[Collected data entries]
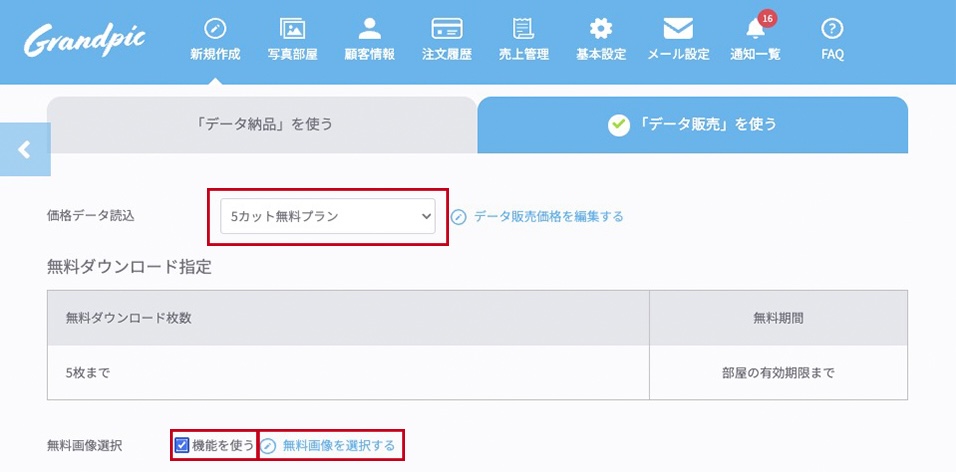Click the 5枚まで table cell
Image resolution: width=956 pixels, height=472 pixels.
coord(348,373)
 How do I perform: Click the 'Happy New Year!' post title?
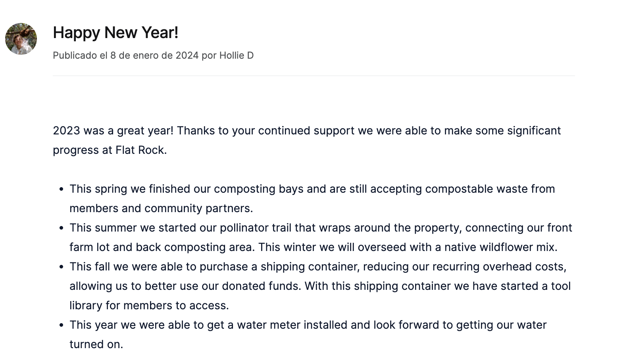tap(115, 33)
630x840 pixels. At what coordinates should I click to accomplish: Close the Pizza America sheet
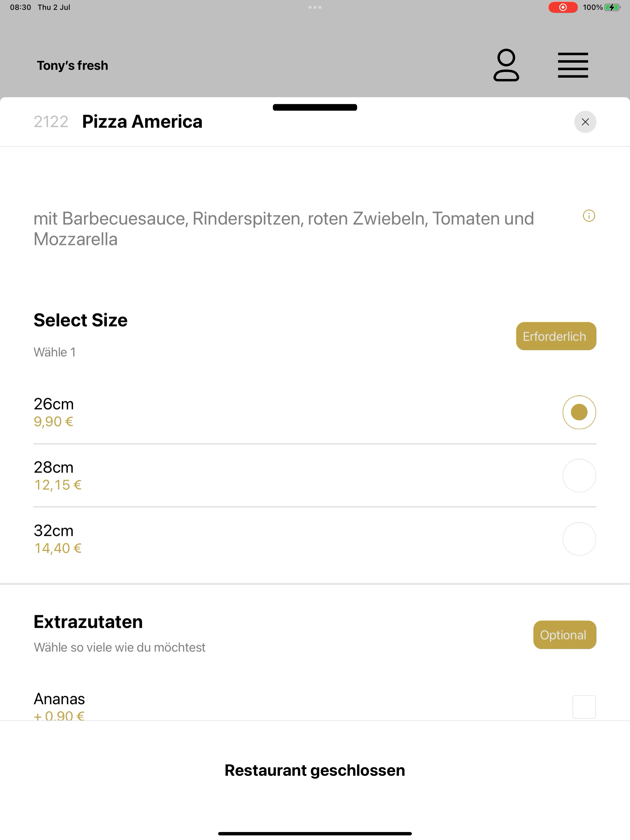click(x=585, y=122)
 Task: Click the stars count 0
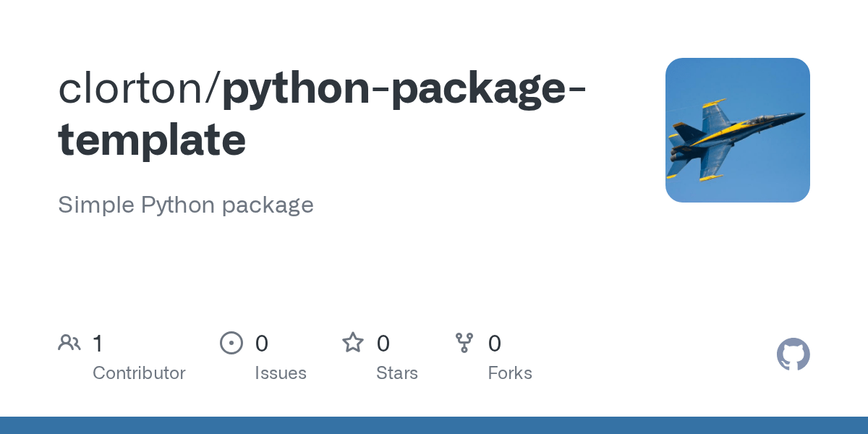pyautogui.click(x=383, y=344)

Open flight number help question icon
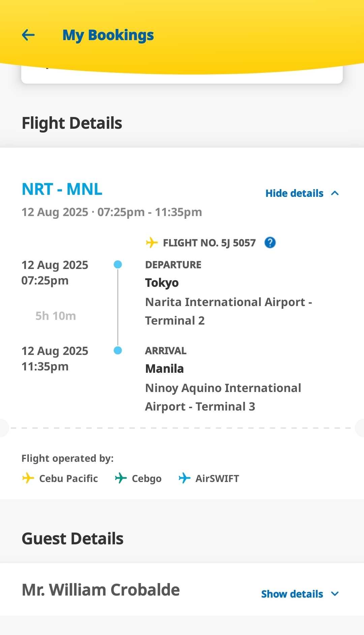270,243
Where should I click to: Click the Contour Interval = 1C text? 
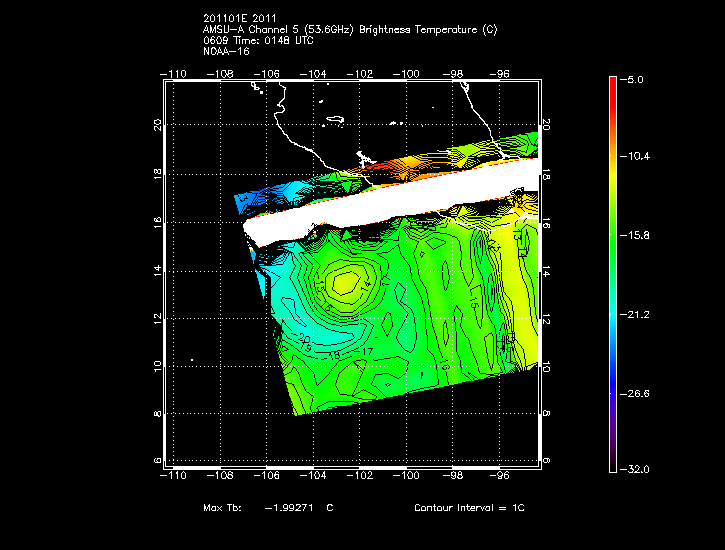pyautogui.click(x=469, y=508)
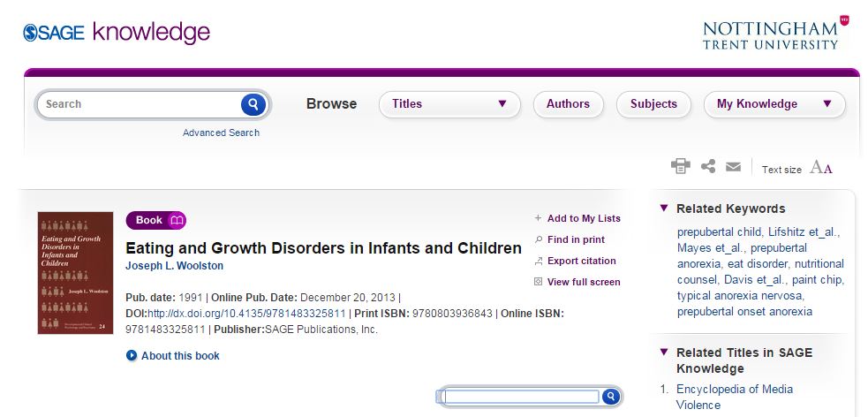Open the Titles browse dropdown

click(449, 104)
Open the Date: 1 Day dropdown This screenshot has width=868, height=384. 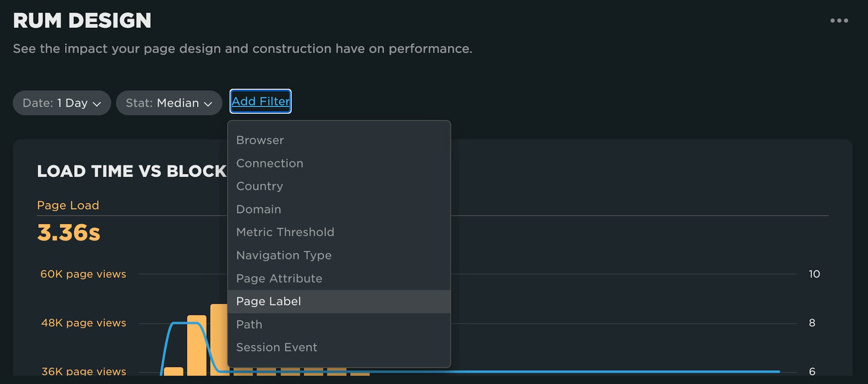61,103
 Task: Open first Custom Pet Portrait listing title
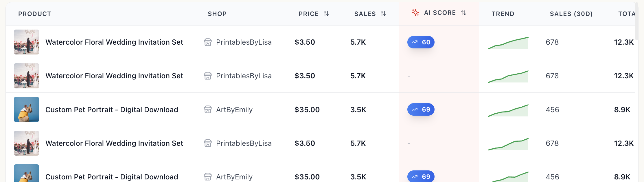click(111, 110)
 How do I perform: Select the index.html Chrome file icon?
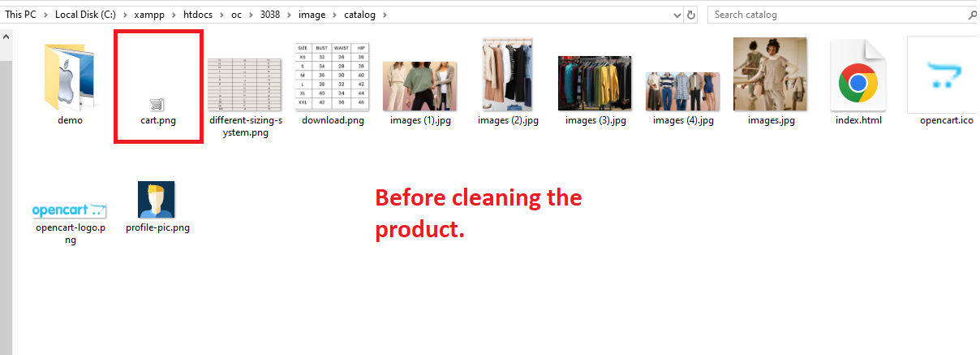[858, 75]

## WORK INSTRUCTION
Leave out all pictures and retype precisely the lines that run from the line containing "Task: Open first" to the last line of the records.

## ANSWER BOX
 Task: Open first Custom Pet Portrait listing title
click(111, 110)
 How do I perform: Select the index.html Chrome file icon?
[858, 75]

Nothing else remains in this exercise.